• TASK INSTRUCTIONS:
Copy out the records below exactly as they appear.

• DATA RECORDS:
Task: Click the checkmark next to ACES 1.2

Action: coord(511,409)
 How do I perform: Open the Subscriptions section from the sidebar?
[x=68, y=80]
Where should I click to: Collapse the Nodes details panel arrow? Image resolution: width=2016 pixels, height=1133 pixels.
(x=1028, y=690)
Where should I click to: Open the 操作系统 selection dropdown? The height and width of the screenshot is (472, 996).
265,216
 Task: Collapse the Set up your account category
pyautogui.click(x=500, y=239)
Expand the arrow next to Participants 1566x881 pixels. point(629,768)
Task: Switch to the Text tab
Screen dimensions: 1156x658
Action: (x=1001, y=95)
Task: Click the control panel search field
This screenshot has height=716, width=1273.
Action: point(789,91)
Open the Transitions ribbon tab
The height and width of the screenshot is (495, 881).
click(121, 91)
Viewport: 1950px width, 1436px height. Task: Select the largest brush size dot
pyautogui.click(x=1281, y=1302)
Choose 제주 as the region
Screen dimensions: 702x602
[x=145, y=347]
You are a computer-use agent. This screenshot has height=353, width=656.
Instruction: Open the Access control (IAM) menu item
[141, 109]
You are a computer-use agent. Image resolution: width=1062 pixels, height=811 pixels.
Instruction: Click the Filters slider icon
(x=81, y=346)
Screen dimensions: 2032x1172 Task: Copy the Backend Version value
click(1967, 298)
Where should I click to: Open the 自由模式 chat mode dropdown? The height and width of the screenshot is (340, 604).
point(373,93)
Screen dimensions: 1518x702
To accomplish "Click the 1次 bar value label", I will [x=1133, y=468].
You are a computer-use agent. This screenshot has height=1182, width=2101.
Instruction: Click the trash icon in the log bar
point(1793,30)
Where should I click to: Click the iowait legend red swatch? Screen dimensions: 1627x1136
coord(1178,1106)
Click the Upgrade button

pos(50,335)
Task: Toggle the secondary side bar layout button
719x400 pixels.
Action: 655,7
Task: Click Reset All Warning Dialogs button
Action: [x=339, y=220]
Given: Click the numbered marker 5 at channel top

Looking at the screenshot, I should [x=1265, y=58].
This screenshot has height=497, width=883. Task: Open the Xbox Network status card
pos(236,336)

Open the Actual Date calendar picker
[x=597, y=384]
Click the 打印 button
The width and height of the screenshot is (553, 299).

• EXERCISE RESULT:
Task: Click the checkmark next to ACES 1.2

Action: coord(511,409)
 How do I perform: Open the Subscriptions section from the sidebar?
[x=68, y=80]
Where should I click to: Collapse the Nodes details panel arrow? Image resolution: width=2016 pixels, height=1133 pixels.
(x=1028, y=690)
Where should I click to: Open the 操作系统 selection dropdown? The height and width of the screenshot is (472, 996).
265,216
 Task: Collapse the Set up your account category
pyautogui.click(x=500, y=239)
Expand the arrow next to Participants 1566x881 pixels. point(629,768)
Task: Switch to the Text tab
Screen dimensions: 1156x658
Action: (x=1001, y=95)
Task: Click the control panel search field
This screenshot has height=716, width=1273.
Action: point(789,91)
Open the Transitions ribbon tab
The height and width of the screenshot is (495, 881).
click(121, 91)
Viewport: 1950px width, 1436px height. Task: Select the largest brush size dot
pyautogui.click(x=1281, y=1302)
Choose 제주 as the region
Screen dimensions: 702x602
[x=145, y=347]
You are a computer-use agent. This screenshot has height=353, width=656.
Instruction: Open the Access control (IAM) menu item
[141, 109]
You are a computer-use agent. Image resolution: width=1062 pixels, height=811 pixels.
Instruction: Click the Filters slider icon
(x=81, y=346)
Screen dimensions: 2032x1172 Task: Copy the Backend Version value
click(1967, 298)
Where should I click to: Open the 自由模式 chat mode dropdown? The height and width of the screenshot is (340, 604).
point(373,93)
Screen dimensions: 1518x702
To accomplish "Click the 1次 bar value label", I will [x=1133, y=468].
You are a computer-use agent. This screenshot has height=1182, width=2101.
Instruction: Click the trash icon in the log bar
point(1793,30)
Where should I click to: Click the iowait legend red swatch? Screen dimensions: 1627x1136
coord(1178,1106)
Click the Upgrade button

pos(50,335)
Task: Toggle the secondary side bar layout button
719x400 pixels.
Action: 655,7
Task: Click Reset All Warning Dialogs button
Action: [x=339, y=220]
Given: Click the numbered marker 5 at channel top

Looking at the screenshot, I should [x=1265, y=58].
This screenshot has height=497, width=883. Task: Open the Xbox Network status card
pos(236,336)

Open the Actual Date calendar picker
[x=597, y=384]
Click the 打印 button
The width and height of the screenshot is (553, 299).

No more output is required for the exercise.